Ils donnent de la voix à plusieurs milliers de kilomètres de leur pays, mais entendent bien peser sur le choix du prochain chef de l'État : Centrafricains, Comoriens, Congolais, Gabonais, Guinéens et Ivoiriens d'Europe, qui sont-ils ? De Bruxelles à Paris, autopsie d'un électorat ultraconnecté.

Pour eux, tout a changé au début de ce siècle, avec l’apparition brutale, massive, envahissante, des nouvelles technologies de la communication. Autrefois, les Africains de la diaspora s’informaient de la vie politique du pays au rythme lent du courrier postal et des queues devant les cabines téléphoniques. Internet, le téléphone portable et la télévision par satellite ont radicalement bouleversé leur rapport avec leur communauté d’origine, transformant l’émigré pourvoyeur de mandats en acteur politique à part entière.

L’influence des diasporas est à la mesure de l’écho qu’elles renvoient : à la fois déterminante, donc objet permanent d’attention et de séduction de la part des pouvoirs et des oppositions, et disproportionnée par rapport à leur poids électoral réel.
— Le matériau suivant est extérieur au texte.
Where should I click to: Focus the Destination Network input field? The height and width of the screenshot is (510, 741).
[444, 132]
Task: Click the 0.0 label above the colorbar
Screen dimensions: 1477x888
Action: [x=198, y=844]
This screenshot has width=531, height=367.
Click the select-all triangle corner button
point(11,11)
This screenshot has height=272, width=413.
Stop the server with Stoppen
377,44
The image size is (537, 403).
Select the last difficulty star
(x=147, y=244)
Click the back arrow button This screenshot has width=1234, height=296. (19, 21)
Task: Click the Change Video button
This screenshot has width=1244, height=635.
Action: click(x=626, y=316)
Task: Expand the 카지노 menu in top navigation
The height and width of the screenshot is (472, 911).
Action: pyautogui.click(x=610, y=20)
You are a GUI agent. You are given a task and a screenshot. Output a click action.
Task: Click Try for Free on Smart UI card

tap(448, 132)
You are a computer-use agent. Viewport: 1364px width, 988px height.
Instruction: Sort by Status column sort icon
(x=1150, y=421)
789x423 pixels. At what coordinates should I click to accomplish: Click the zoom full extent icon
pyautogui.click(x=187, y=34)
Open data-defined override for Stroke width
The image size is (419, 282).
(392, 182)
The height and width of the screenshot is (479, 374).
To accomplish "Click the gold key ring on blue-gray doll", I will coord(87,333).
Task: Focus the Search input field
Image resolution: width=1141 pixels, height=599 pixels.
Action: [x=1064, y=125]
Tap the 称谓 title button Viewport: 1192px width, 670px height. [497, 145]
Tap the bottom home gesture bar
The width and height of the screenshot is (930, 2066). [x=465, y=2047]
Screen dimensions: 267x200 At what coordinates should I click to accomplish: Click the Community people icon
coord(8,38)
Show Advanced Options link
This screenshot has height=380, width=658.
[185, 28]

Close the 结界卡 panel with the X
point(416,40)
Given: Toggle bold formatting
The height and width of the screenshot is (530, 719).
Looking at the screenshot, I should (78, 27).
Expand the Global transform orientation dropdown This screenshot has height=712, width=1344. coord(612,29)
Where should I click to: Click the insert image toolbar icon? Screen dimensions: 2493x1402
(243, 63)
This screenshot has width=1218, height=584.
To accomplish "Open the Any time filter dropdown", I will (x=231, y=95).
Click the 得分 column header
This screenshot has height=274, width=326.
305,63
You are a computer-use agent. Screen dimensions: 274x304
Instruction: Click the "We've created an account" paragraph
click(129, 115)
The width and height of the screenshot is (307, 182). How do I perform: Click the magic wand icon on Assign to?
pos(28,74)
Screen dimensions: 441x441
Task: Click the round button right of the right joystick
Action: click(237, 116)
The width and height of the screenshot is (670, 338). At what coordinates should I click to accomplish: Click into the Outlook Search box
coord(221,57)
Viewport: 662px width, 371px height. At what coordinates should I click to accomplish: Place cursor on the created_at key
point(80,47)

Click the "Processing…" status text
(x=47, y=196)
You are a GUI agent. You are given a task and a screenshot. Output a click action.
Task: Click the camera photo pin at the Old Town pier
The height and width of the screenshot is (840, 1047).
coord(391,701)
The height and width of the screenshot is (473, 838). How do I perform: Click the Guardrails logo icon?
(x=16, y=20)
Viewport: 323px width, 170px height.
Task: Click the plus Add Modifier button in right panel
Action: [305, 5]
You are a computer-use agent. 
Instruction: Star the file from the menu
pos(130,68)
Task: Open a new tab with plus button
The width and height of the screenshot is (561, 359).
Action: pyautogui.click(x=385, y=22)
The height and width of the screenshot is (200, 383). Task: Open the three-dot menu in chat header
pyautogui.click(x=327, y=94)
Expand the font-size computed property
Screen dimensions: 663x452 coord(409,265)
Leur place dans les élections

Bénéficiant en Europe d’un espace de liberté, d’un accès aux ressources et d’un niveau d’éducation souvent plus importants que dans le pays où plongent leurs racines, ces « diaspos » se font entendre et se donnent à voir, particulièrement en période électorale, qu’ils soient ou non autorisés à voter.

Attention toutefois à l’effet d’optique et à bien distinguer la majorité silencieuse de la minorité qui s’exprime et au sein de laquelle les opposants sont en général surreprésentés. Attention aussi à ne pas perdre de vue les appartenances communautaires et les régions d’origine de chacun de ces groupes, que l’« exil » est loin d’avoir effacées.

 

 

Si la participation de la fraction la plus politisée de cette diaspora aux débats politiques se fait pour le meilleur, elle peut aussi côtoyer le pire. Sur les réseaux sociaux, la violence verbale exacerbée tient trop souvent lieu d’arguments, alors que, dans certains quartiers de Paris, de Bruxelles ou de leurs banlieues, la violence physique des « combattants » congolais, des gros bras ivoiriens ou des commandos de Rwandais revanchards s’exerce parfois sur fond de paranoïa aiguë. À la fois si proche et si lointaine, la diaspora africaine est, sur ce plan aussi, en quête d’un improbable équilibre.